All Databases MacTech Vol 03-1987

Benchmarks 2

Volume Number: 3

Issue Number: 9

Column Tag: Mac Cad

Benchmarks Re-visited

By Paul Zarchan, Cambridge, Mass

With the emergence of the Mac 2 and the growing base of useful, easy to use

scientific software, the field of desktop engineering will surely grow this year. The

purpose of this article is to compare, from an engineering user point of view, the new

Mac’s (using a Prodigy 4 as the equivalent of a Mac 2) with their counterparts in the

IBM micro world, DEC mini world and IBM mainframe world. First the issue of

compilation and linking will be addressed and then standardized benchmarks will be

used to compare various machines from both a cost and performance point of view.

Most of the non Mac results were provided to me by A. Tetewsky and D. Feenberg.
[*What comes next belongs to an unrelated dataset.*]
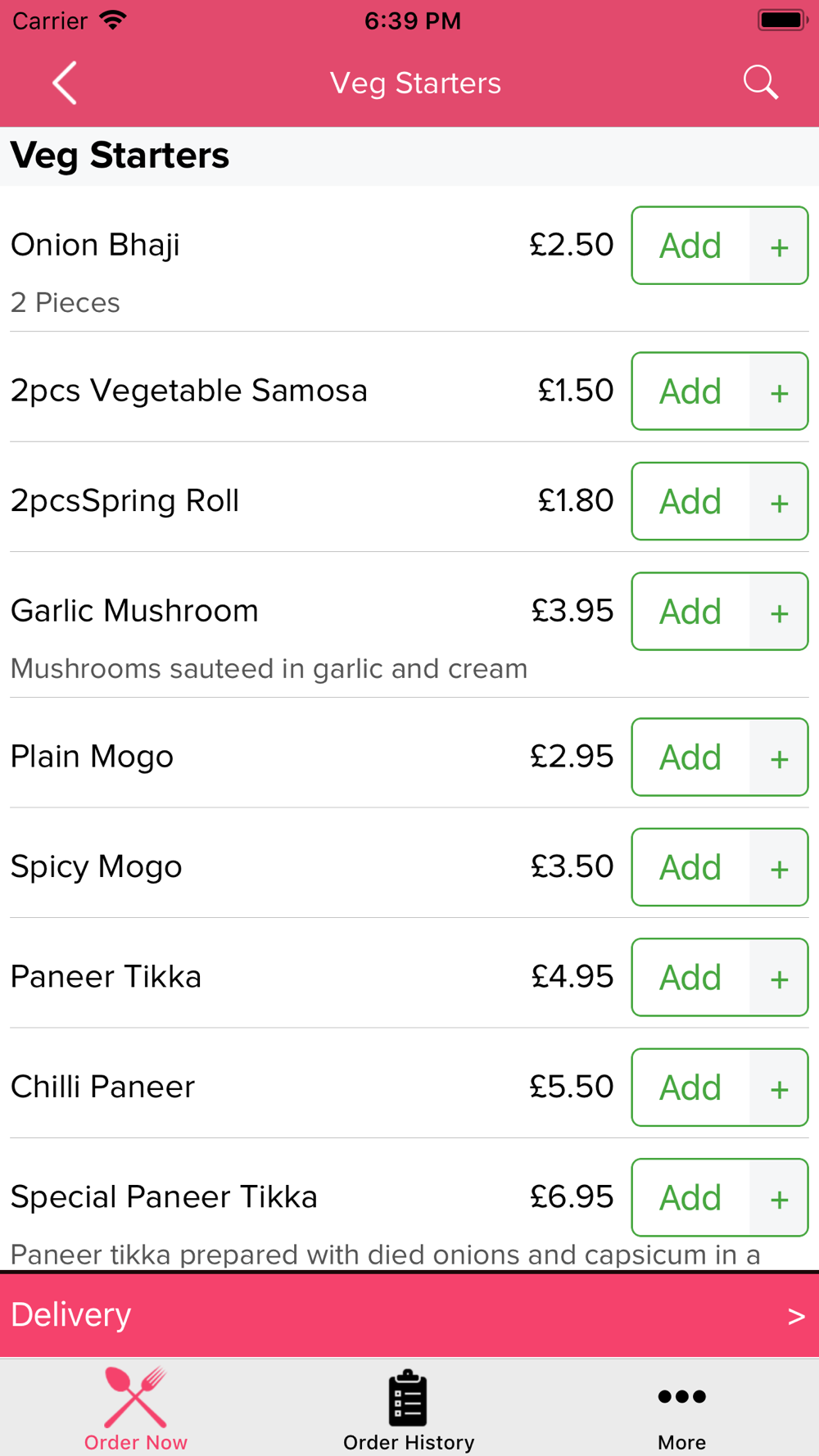Select the Order Now fork-and-spoon icon

coord(136,1397)
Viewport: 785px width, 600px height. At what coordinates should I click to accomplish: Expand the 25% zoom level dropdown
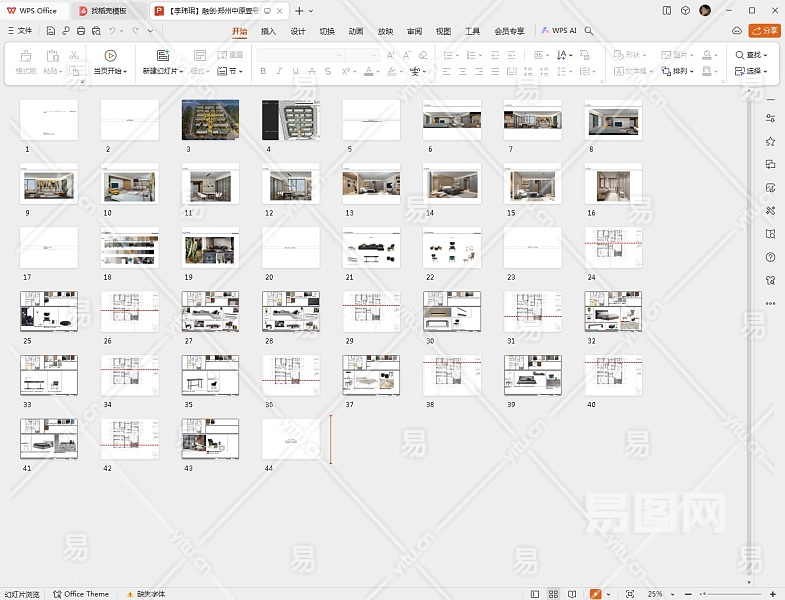coord(659,594)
These results will soon be published in Ref. 1.

Compiling and Linking

When using a compiled language for programming, such as FORTRAN, the issue of

compile and link times is extremely important. In engineering applications, excessive

compile and link times may make it worthwhile to develop engineering software in an

interpretive language such as BASIC, and then port it to a compiled language after

initial debugging and algorithm development have been completed. If switching

languages may not be practical, it may be worthwhile to stay in FORTRAN but develop

the engineering software on a computer with faster compilation times. After program

development the source code can easily be ported to the computer of interest for final

compilation.

Let’s consider an example in finding complex roots of real polynomials. The

144 lines of program source code for this example can be found in Ref. 2. This

example, like that of the Butterworth example in Ref. 3, uses single precision

arithmetic but unlike the Butterworth example has virtually no input/output code. In

this root finding example, a solution is found for a 30th order, well-behaved

polynomial. The compile and link times for the 144 lines of code, using MS FORTRAN

(both in the Apple and non Apple world), are indicated in Table 1 for a variety of

micros.

In this example, compilation and linking were done using a hard disk for the IBM

AT and Compaq 386, while in the Macintosh world, compilation and linking were done

in RAM. In the IBM world, compiling in RAM is not significantly faster than compiling

from the hard disk. This will always be the case since the operating system software,

DOS, is written for 64k segmented 8086/8088 processors. Although an operating

system which is developed for the 80386 or OS/2 should be better and improve

compilation times, it will not be available for at least one year. If history is any

guide, the wait time may be significantly longer. In addition, due to memory

segmentation and the lack of a FORTRAN editor (a word processor must be used), it

may be difficult to fit all necessary engineering tools into RAM. In the Macintosh

world, memory is linear and easily expandable with third party upgrades. For

example a 512K Mac can be upgraded to 2 Megs for about $500. This permits the

creation of a 1.5 Meg recoverable RAM disk which is large enough to fit FORTRAN and

many other useful tools into RAM. Therefore, compiling in RAM with a Mac is much

faster than compiling from a hard disk.

In addition, in the IBM world one must compile and link before the code can be

executed. The user must nurse the computer through the compiling, linking and

execution process. In the Macintosh world, linking is dynamic and therefore automatic

from a user point of view. The user simply double clicks on “compile and execute” and

the source code compiles, links and runs.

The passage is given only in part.